I stumbled upon this site and am so grateful to have found it. I didn’t think there were any other mothers out there like me. I am educated, no one in my family is an alcoholic-I can’t be, right?
Today is day 6 being sober.
You see last week, I started drinking one afternoon from a beer tap in the garage at 3pm, left my baby in her highchair to drive to get more wine, then later, left her in the highchair and drove to get food.
When I was driving home, I hit a parked car on my street but in my drunken stupor thought it wasn’t a big deal. (A hit and run!)
I vaguely remember trying to shove a spoon in my baby’s mouth to get her to eat baby food, only to see her crying. I remember the look on her face-my eyes well up just writing about it. I was being mean. I felt mean at the time I remember.
I pass out and don’t remember the rest of the night and wake at 4am only to remember that I “think” I hit a car last night. I run outside and see a huge piece missing from my car.

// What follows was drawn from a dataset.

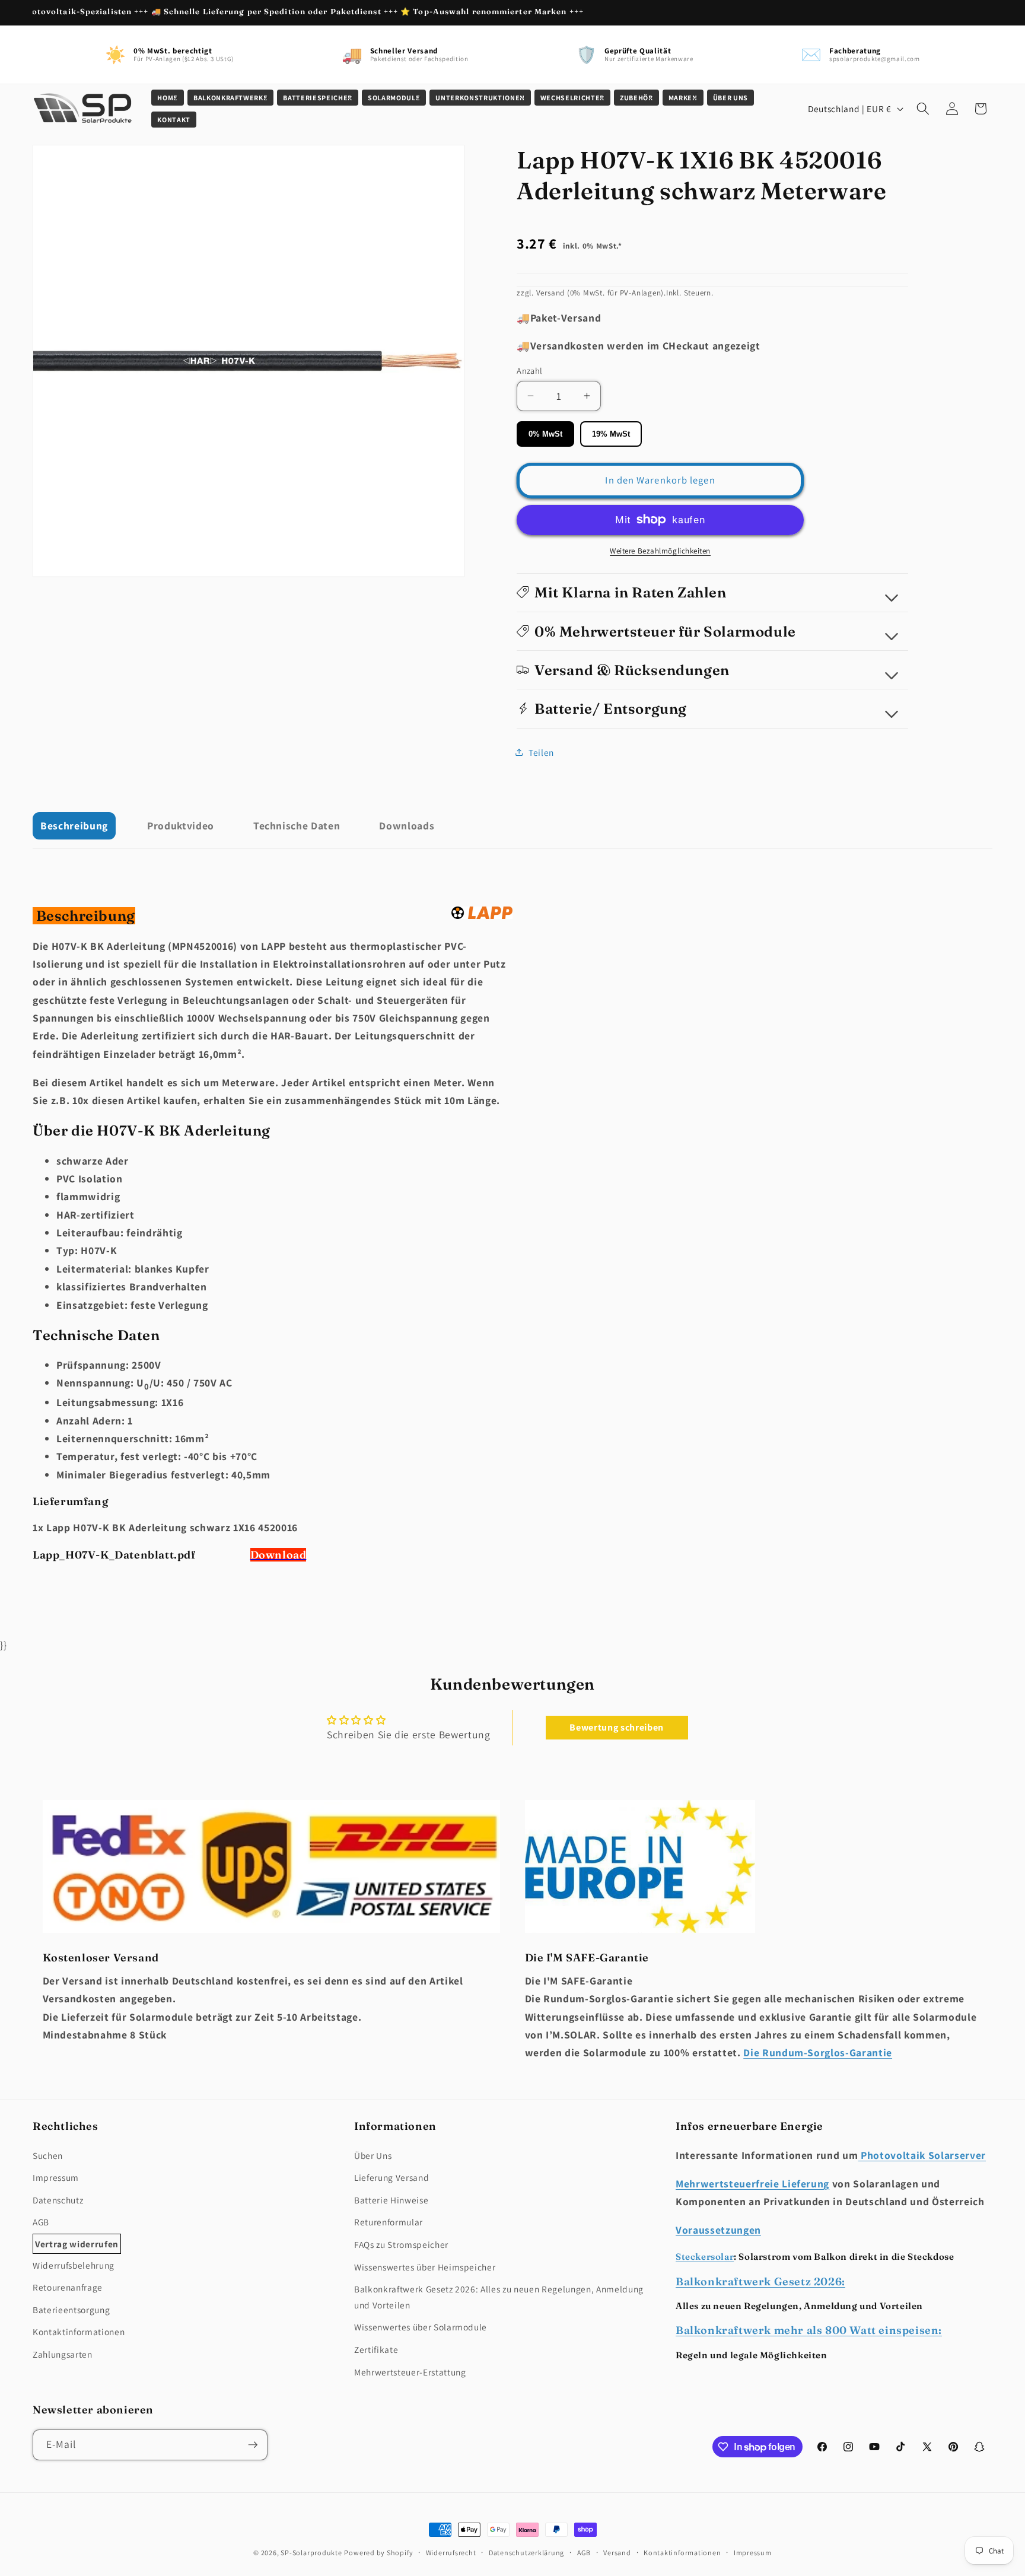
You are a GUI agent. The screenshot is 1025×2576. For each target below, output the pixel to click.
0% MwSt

I wake up my husband and told him what happened and start sobbing like I have never before, saying, “What’s wrong with me?” We go out on the street to find the car I hit but it is gone. There is only a piece of my front car found on the street.

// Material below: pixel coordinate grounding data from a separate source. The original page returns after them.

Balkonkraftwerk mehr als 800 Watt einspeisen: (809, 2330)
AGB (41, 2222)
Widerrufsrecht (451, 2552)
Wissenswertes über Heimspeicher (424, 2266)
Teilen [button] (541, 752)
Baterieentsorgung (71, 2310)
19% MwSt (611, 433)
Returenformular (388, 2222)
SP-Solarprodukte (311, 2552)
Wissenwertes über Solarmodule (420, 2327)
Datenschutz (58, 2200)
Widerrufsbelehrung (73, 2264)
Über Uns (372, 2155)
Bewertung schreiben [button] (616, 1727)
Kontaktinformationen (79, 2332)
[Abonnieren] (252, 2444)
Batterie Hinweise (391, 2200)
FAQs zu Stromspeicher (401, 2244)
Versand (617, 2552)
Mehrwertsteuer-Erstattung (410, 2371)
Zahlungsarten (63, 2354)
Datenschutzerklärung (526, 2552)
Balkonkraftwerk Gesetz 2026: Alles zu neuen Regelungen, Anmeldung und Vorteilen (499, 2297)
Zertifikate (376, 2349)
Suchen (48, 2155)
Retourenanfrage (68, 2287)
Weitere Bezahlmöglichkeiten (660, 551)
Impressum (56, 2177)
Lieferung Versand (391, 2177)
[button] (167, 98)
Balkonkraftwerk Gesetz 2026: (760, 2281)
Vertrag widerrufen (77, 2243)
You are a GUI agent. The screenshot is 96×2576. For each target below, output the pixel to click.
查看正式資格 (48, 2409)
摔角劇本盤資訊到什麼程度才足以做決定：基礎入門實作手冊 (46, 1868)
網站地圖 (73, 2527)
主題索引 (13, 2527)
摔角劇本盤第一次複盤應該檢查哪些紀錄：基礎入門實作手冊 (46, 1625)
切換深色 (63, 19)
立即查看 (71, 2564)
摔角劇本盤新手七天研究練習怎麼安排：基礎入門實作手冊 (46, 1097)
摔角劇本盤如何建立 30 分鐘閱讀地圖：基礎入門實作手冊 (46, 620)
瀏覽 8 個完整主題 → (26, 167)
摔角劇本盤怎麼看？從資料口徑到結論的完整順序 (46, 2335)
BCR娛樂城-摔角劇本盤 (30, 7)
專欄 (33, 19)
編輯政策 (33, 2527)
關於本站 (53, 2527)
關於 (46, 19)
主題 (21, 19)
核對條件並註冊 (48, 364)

I wish I could say this is the first time I have passed out, blacked out, left my baby to run and get more booze….but its not.
I feel embarrassed, confused, sad…..I make an appointment with a therapist who wants me to go to a meeting but I ‘m not ready yet. My husband says maybe I am overwhelmed with motherhood?

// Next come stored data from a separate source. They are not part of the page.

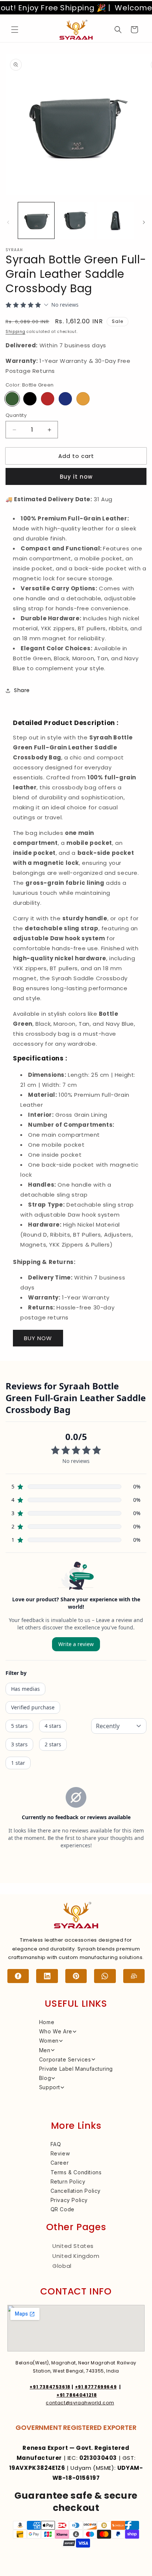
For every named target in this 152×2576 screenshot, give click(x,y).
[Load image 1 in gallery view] (36, 220)
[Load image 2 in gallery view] (76, 220)
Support (49, 2087)
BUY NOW (38, 1338)
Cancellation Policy (76, 2191)
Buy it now (76, 477)
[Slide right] (144, 222)
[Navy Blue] (65, 398)
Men (45, 2050)
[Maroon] (47, 398)
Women (49, 2040)
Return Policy (68, 2181)
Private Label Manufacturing (76, 2069)
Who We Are (55, 2031)
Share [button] (22, 690)
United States (73, 2246)
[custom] (18, 1976)
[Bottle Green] (12, 398)
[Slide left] (8, 222)
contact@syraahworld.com (80, 2403)
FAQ (56, 2144)
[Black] (30, 398)
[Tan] (83, 398)
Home (46, 2022)
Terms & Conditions (76, 2172)
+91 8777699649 (96, 2387)
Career (60, 2162)
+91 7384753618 (50, 2387)
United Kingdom (75, 2256)
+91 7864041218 (76, 2395)
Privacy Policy (69, 2200)
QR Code (63, 2209)
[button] (15, 29)
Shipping (15, 331)
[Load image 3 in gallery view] (115, 220)
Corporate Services (65, 2059)
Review (60, 2153)
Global (62, 2266)
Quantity (16, 415)
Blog (45, 2078)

I explain to him yes, it can be boring and yet overwhelming, but I have been drinking like a drunk long before I was a mother. This wasn’t an isolated incident.
MY husband is in the beer biz (great huh) and a moderate drinker. He keeps everything in the garage which I obviously avoid. We have agreed to cancel our New Year’s plans to go to a party and are going to do something quiet and nice at home instead.
Yesterday, I met a mom at the playground and realized, it was the first time I had been there and NOT been hungover!
I had a great conversation with her. It was real. The past year, (couple of years) I have been living in a fog…I want to FEEL things again. It’s been a long time…
Today is day 6 being sober and I have been very emotional…A song will make me cry….But I feel good. I have an amazing family, husband, baby, friends and life.
Today I am sober. And for that, I am forever grateful.